Despite being trained to abandon the aircraft when in danger of losing her life, Housley allowed 19 people to exit and maintained her position when others hesitated to leave the plane.
“The stewardess could have escaped easily if she had not tried to save the passengers,” said Richard Gordon Benedict, a passenger who jumped from the plane, as reported in a Jan. 15, 1951 New York Times article.
Housley was posthumously awarded the Carnegie Medal nine months after her death. The bronze medal was given to her parents.
“Mary Frances’s story really struck a chord with me spiritually,” Hammond said. “She had her whole life ahead of her, but she did not hesitated to get people out of that burning airplane. It really reflects the beauty of the human spirit.”
Housley’s nephew, John H. Housley III, traveled from Jacksonville to Knoxville to attend the bridge dedication, and was also able to visit Housley’s grave and affix a Carnegie Hero grave marker to her headstone. Procuring the grave marker had been initiated by Hammond.
“It was an honor to put that hero marker on my family’s grave marker,” John Housley said. “It was really emotional.”
Hammond is also working to raise funds to erect a life-sized statue of Housley in Fountain City Park, a project that garnered the attention of Betty Desjardins, one of the 19 people Housley saved.
Desjardins was 18 months old at the time of the plane crash and was able to exit the plane with her mother and aunt, thanks to Housley’s instructions and cool head. It was Desjardins’s infant sister that Housley was holding when she died.
“I think the story of Mary Frances Housley is amazing,” said Jennifer Seal, the daughter of Desjardins. “I come from a long line of strong, courageous women and Mary Frances Housley ties into our family story quite well. It doesn’t even surprise me at all that she crossed paths with our family.”

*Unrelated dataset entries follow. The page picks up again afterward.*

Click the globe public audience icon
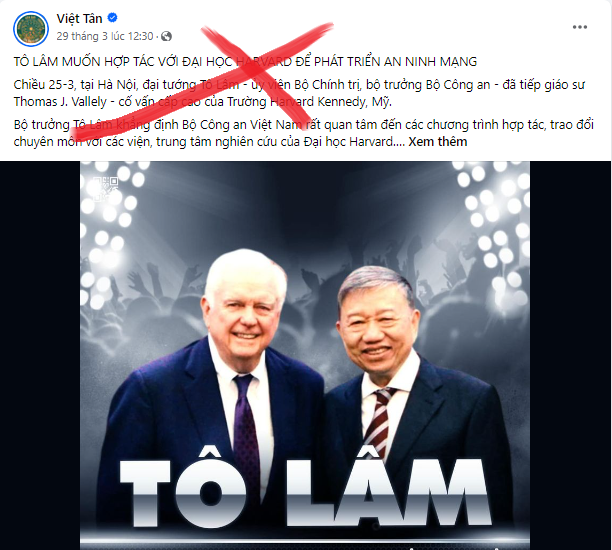Screen dimensions: 612x550 (166, 36)
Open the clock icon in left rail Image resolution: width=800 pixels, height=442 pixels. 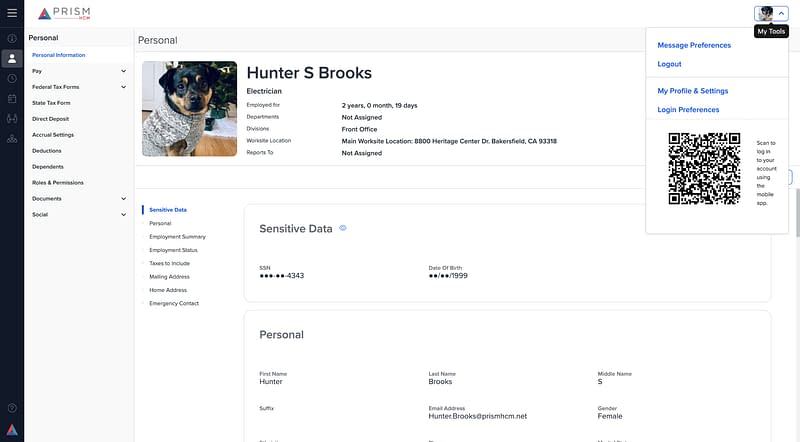[x=12, y=78]
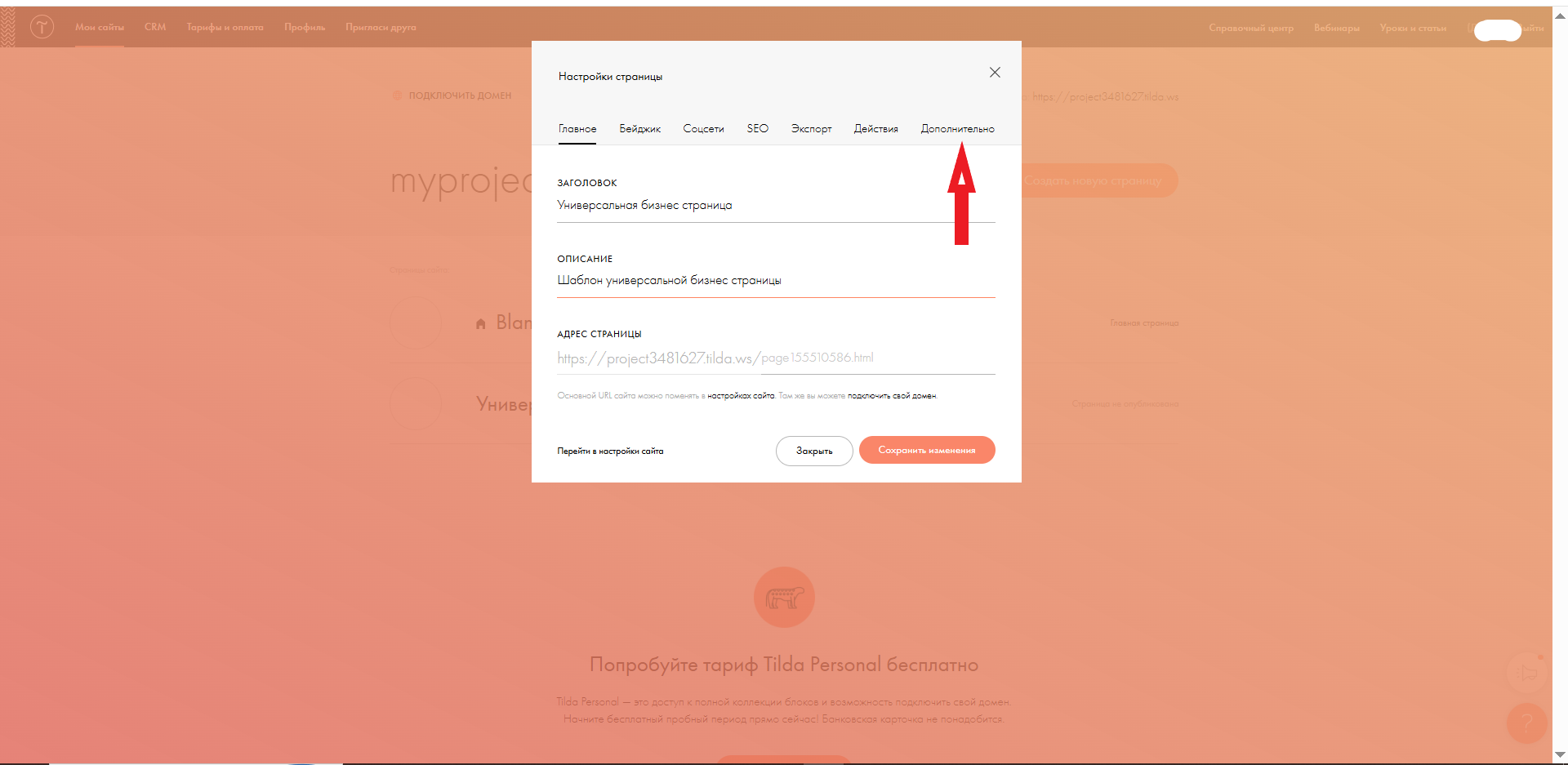Image resolution: width=1568 pixels, height=765 pixels.
Task: Click the Сохранить изменения button
Action: point(927,450)

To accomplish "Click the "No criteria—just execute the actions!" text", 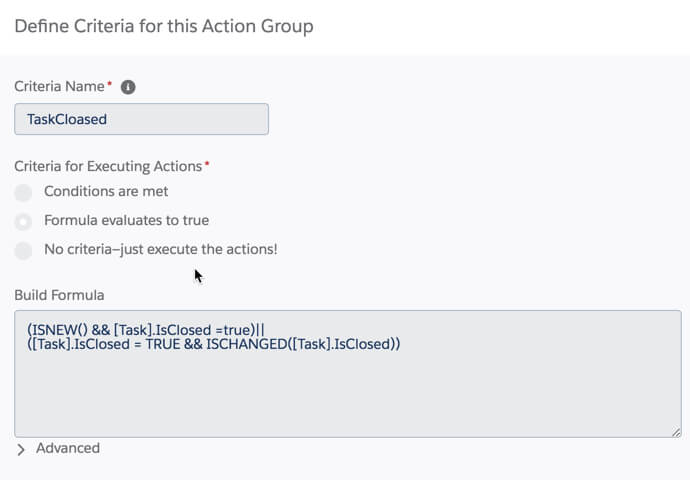I will tap(160, 249).
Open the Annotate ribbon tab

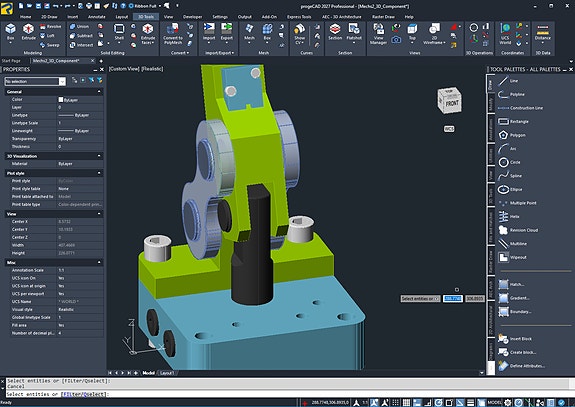96,17
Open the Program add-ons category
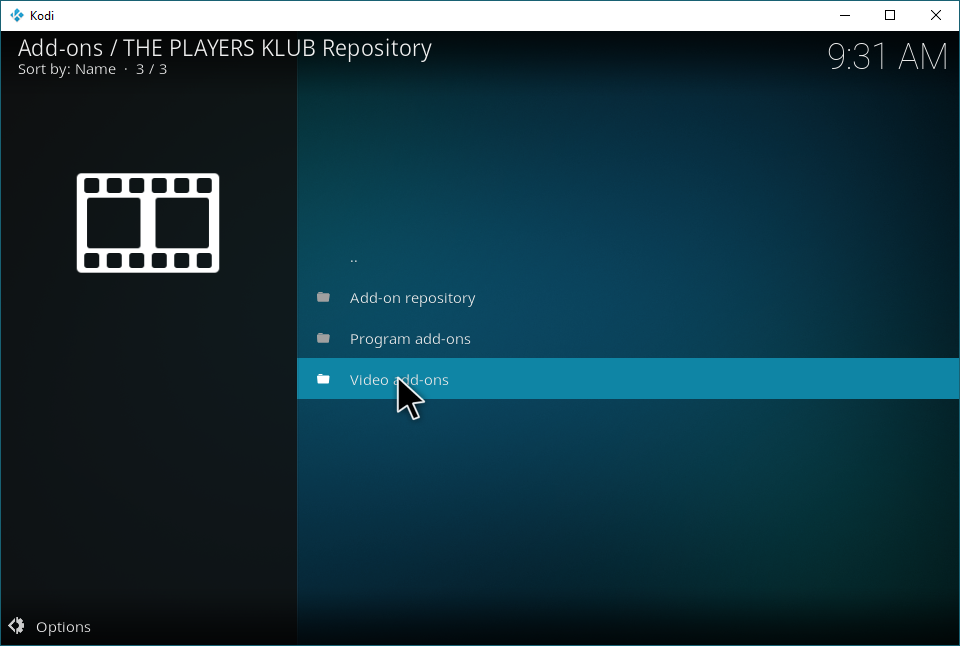Image resolution: width=960 pixels, height=646 pixels. pyautogui.click(x=410, y=339)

Hammond was able to provide Desjardins with her sister’s birth certificate and aid the family in finding the unmarked grave of little Brenda Smith. Desjardins said she and her sister plan to travel to Philadelphia to purchase a headstone for the grave.

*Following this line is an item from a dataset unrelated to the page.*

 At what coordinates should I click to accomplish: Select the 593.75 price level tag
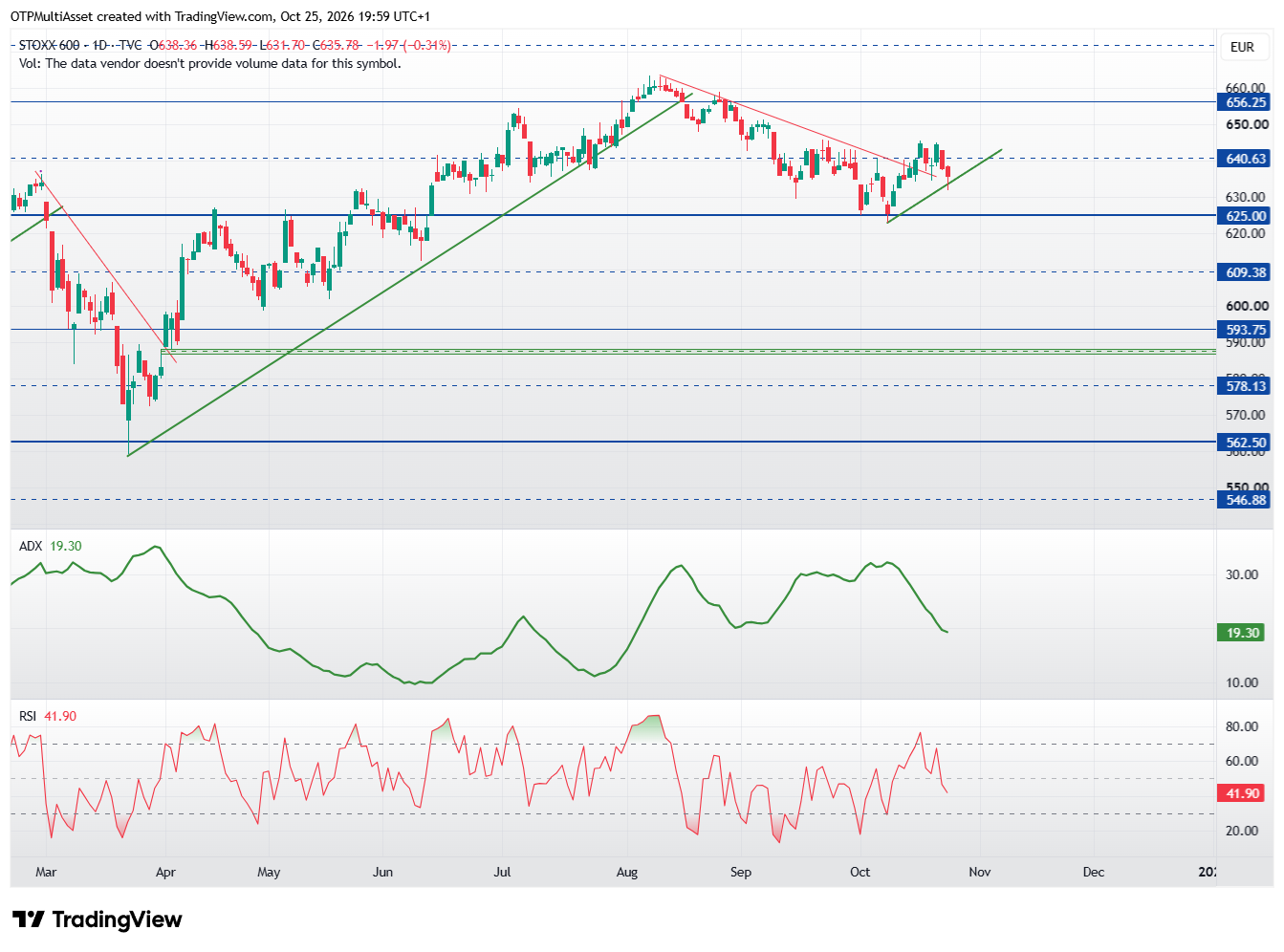[x=1245, y=330]
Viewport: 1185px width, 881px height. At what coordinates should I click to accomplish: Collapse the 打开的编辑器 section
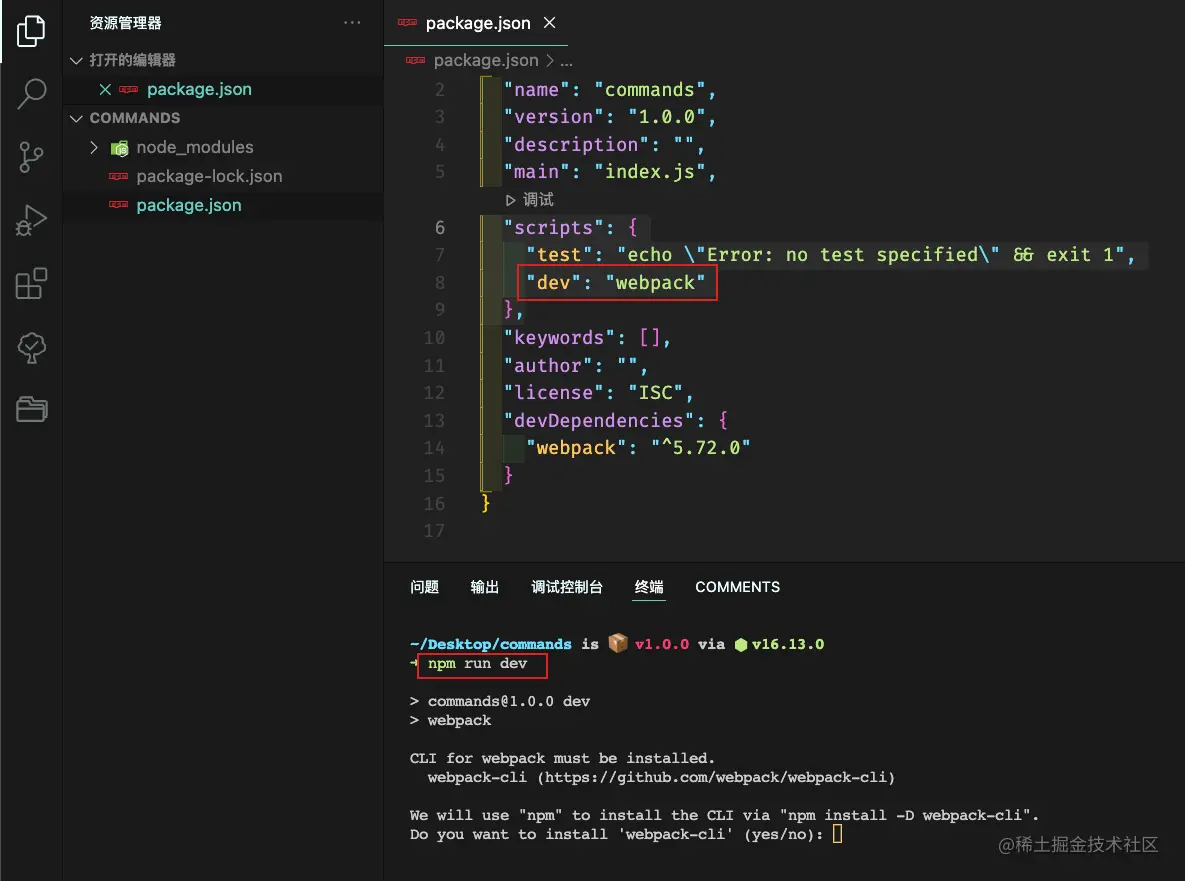point(77,60)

“If it hadn’t been for [Housley] our family would have stopped,” Desjardins said. “I can’t believe there would be a woman that young who could be that brave.”

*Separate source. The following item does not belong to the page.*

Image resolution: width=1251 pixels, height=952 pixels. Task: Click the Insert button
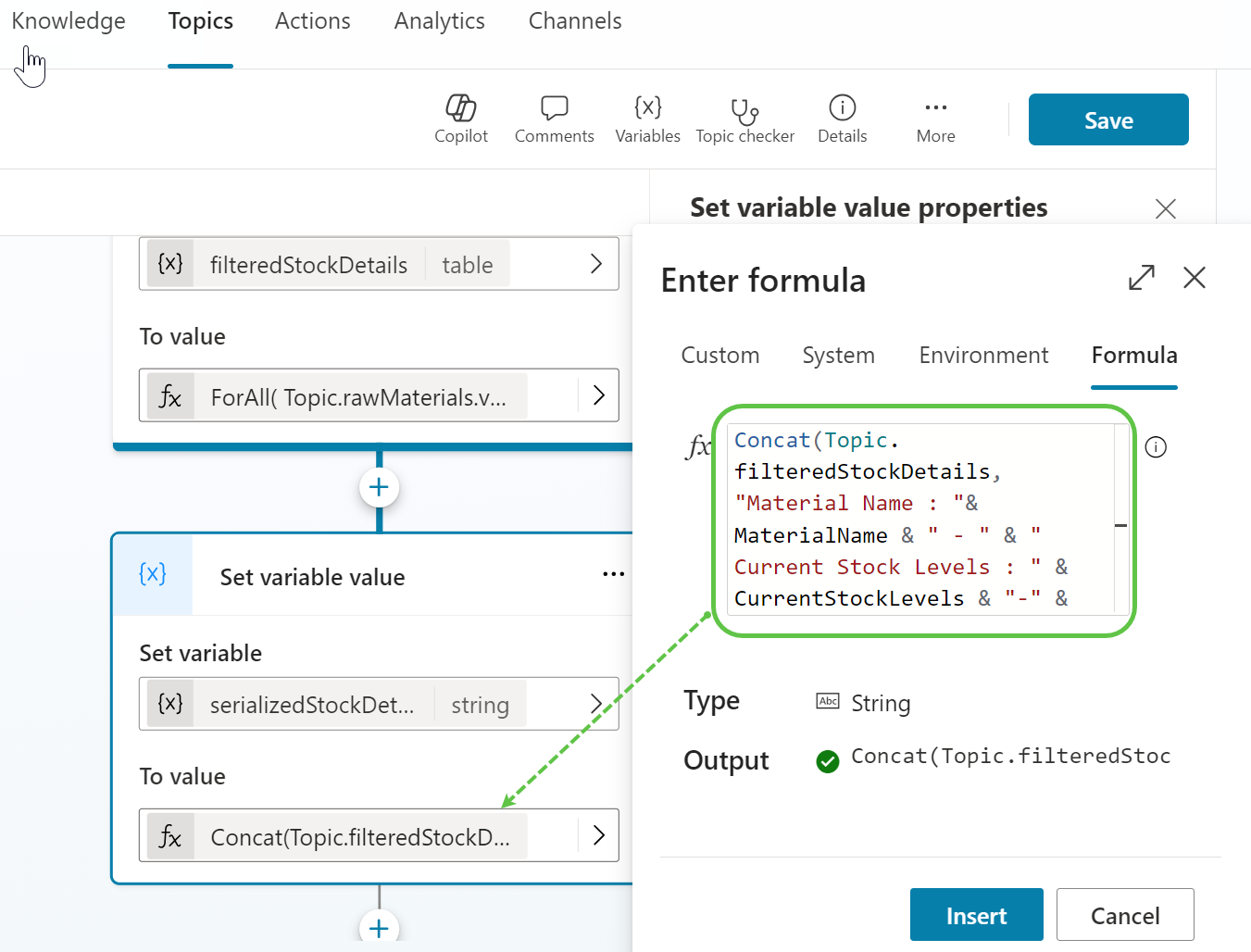(976, 915)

–Jewels Phraner, outreach coordinator
15:13 calls to mind those in the Hero Fund’s 113-year history whose lives were sacrificed in the performance of their heroic acts. The name identifies the chapter and verse of the Gospel of John that appears on every medal: “Greater love hath no man than this, that a man lay down his life for his friends.” Of the 9,971 medal awardees to date, 2,035, or 20 percent of the total, were recognized posthumously. They are not forgotten.